▶ _Your instructions_
Please rewrite the rows below, replacing "Where should I click to" with "Where do I click to" everywhere it appears and leaving everything else unchanged.

Rows in a dataset
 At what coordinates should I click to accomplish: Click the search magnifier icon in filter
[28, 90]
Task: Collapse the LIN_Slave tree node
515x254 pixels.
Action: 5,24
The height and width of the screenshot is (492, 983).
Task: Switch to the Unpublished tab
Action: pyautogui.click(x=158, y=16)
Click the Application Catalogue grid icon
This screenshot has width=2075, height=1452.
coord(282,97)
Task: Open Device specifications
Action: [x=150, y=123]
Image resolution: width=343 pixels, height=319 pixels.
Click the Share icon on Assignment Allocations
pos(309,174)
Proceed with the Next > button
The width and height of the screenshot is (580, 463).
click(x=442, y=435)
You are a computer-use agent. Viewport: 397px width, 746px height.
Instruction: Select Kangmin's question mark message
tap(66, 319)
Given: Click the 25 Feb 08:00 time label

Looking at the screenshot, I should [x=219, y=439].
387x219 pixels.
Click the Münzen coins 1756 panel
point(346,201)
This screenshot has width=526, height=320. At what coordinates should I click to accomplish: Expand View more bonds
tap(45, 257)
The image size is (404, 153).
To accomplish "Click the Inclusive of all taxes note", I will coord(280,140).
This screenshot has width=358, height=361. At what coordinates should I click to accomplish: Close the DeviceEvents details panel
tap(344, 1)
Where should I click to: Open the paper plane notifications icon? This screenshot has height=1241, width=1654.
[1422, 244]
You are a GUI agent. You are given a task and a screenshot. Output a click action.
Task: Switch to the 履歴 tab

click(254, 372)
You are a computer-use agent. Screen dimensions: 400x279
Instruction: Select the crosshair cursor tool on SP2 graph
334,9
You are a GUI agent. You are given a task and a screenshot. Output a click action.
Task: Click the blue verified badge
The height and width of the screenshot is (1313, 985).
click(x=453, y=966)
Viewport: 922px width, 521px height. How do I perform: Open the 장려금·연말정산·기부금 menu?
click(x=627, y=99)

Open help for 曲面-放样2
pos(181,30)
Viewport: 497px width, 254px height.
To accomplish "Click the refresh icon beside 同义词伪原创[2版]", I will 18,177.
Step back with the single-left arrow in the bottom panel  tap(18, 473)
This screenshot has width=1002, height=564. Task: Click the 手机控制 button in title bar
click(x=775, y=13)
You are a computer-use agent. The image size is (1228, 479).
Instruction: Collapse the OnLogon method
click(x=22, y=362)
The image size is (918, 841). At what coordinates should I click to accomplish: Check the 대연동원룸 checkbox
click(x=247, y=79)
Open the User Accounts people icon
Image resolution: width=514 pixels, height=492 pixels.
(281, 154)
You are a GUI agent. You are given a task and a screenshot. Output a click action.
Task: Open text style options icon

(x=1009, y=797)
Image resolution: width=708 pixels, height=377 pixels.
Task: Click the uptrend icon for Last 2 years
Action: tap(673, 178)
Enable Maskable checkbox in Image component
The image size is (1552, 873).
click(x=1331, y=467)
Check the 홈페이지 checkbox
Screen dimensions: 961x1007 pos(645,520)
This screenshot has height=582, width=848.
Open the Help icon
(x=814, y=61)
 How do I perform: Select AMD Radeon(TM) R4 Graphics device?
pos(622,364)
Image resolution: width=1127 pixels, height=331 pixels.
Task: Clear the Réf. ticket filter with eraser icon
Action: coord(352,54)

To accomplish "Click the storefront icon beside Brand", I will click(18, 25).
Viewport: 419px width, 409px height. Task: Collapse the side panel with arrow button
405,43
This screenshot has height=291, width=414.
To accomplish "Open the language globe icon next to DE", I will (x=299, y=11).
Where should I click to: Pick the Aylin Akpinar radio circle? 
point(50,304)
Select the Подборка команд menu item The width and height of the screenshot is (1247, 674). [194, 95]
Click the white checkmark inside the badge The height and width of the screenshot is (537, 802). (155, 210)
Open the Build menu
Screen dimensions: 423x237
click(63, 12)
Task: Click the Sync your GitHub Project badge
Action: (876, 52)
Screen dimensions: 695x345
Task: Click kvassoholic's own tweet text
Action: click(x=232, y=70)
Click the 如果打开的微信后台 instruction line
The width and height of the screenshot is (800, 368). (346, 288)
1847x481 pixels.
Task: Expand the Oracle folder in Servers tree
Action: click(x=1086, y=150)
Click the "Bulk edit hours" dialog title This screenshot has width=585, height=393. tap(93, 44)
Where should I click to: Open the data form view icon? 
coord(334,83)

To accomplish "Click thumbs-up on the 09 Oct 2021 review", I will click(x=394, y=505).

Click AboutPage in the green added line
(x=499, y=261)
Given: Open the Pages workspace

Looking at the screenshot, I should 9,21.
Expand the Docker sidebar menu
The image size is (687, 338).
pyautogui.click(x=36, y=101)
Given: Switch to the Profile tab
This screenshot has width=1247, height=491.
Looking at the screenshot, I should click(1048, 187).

▶ _Output of the task_
 At what coordinates should I click to accomplish: Click the search magnifier icon in filter
[28, 90]
Task: Collapse the LIN_Slave tree node
515x254 pixels.
Action: 5,24
The height and width of the screenshot is (492, 983).
Task: Switch to the Unpublished tab
Action: pyautogui.click(x=158, y=16)
Click the Application Catalogue grid icon
This screenshot has width=2075, height=1452.
coord(282,97)
Task: Open Device specifications
Action: [x=150, y=123]
Image resolution: width=343 pixels, height=319 pixels.
Click the Share icon on Assignment Allocations
pos(309,174)
Proceed with the Next > button
The width and height of the screenshot is (580, 463).
click(x=442, y=435)
You are a computer-use agent. Viewport: 397px width, 746px height.
Instruction: Select Kangmin's question mark message
tap(66, 319)
Given: Click the 25 Feb 08:00 time label

Looking at the screenshot, I should [x=219, y=439].
387x219 pixels.
Click the Münzen coins 1756 panel
point(346,201)
This screenshot has width=526, height=320. At what coordinates should I click to accomplish: Expand View more bonds
tap(45, 257)
The image size is (404, 153).
To accomplish "Click the Inclusive of all taxes note", I will coord(280,140).
This screenshot has width=358, height=361. At what coordinates should I click to accomplish: Close the DeviceEvents details panel
tap(344, 1)
Where do I click to: Open the paper plane notifications icon? This screenshot has height=1241, width=1654.
[1422, 244]
You are a GUI agent. You are given a task and a screenshot. Output a click action.
Task: Switch to the 履歴 tab

click(254, 372)
You are a computer-use agent. Screen dimensions: 400x279
Instruction: Select the crosshair cursor tool on SP2 graph
334,9
You are a GUI agent. You are given a task and a screenshot. Output a click action.
Task: Click the blue verified badge
The height and width of the screenshot is (1313, 985).
click(x=453, y=966)
Viewport: 922px width, 521px height. How do I perform: Open the 장려금·연말정산·기부금 menu?
click(x=627, y=99)

Open help for 曲面-放样2
pos(181,30)
Viewport: 497px width, 254px height.
To accomplish "Click the refresh icon beside 同义词伪原创[2版]", I will 18,177.
Step back with the single-left arrow in the bottom panel  tap(18, 473)
This screenshot has width=1002, height=564. Task: Click the 手机控制 button in title bar
click(x=775, y=13)
You are a computer-use agent. The image size is (1228, 479).
Instruction: Collapse the OnLogon method
click(x=22, y=362)
The image size is (918, 841). At what coordinates should I click to accomplish: Check the 대연동원룸 checkbox
click(x=247, y=79)
Open the User Accounts people icon
Image resolution: width=514 pixels, height=492 pixels.
(281, 154)
You are a GUI agent. You are given a task and a screenshot. Output a click action.
Task: Open text style options icon

(x=1009, y=797)
Image resolution: width=708 pixels, height=377 pixels.
Task: Click the uptrend icon for Last 2 years
Action: tap(673, 178)
Enable Maskable checkbox in Image component
The image size is (1552, 873).
click(x=1331, y=467)
Check the 홈페이지 checkbox
Screen dimensions: 961x1007 pos(645,520)
This screenshot has height=582, width=848.
Open the Help icon
(x=814, y=61)
 How do I perform: Select AMD Radeon(TM) R4 Graphics device?
pos(622,364)
Image resolution: width=1127 pixels, height=331 pixels.
Task: Clear the Réf. ticket filter with eraser icon
Action: coord(352,54)

To accomplish "Click the storefront icon beside Brand", I will click(18, 25).
Viewport: 419px width, 409px height. Task: Collapse the side panel with arrow button
405,43
This screenshot has height=291, width=414.
To accomplish "Open the language globe icon next to DE", I will (x=299, y=11).
Where do I click to: Pick the Aylin Akpinar radio circle? 
point(50,304)
Select the Подборка команд menu item The width and height of the screenshot is (1247, 674). [194, 95]
Click the white checkmark inside the badge The height and width of the screenshot is (537, 802). (155, 210)
Open the Build menu
Screen dimensions: 423x237
click(63, 12)
Task: Click the Sync your GitHub Project badge
Action: (876, 52)
Screen dimensions: 695x345
Task: Click kvassoholic's own tweet text
Action: click(x=232, y=70)
Click the 如果打开的微信后台 instruction line
The width and height of the screenshot is (800, 368). (346, 288)
1847x481 pixels.
Task: Expand the Oracle folder in Servers tree
Action: click(x=1086, y=150)
Click the "Bulk edit hours" dialog title This screenshot has width=585, height=393. tap(93, 44)
Where do I click to: Open the data form view icon? 
coord(334,83)

To accomplish "Click thumbs-up on the 09 Oct 2021 review", I will click(x=394, y=505).

Click AboutPage in the green added line
(x=499, y=261)
Given: Open the Pages workspace

Looking at the screenshot, I should 9,21.
Expand the Docker sidebar menu
The image size is (687, 338).
pyautogui.click(x=36, y=101)
Given: Switch to the Profile tab
This screenshot has width=1247, height=491.
Looking at the screenshot, I should click(1048, 187).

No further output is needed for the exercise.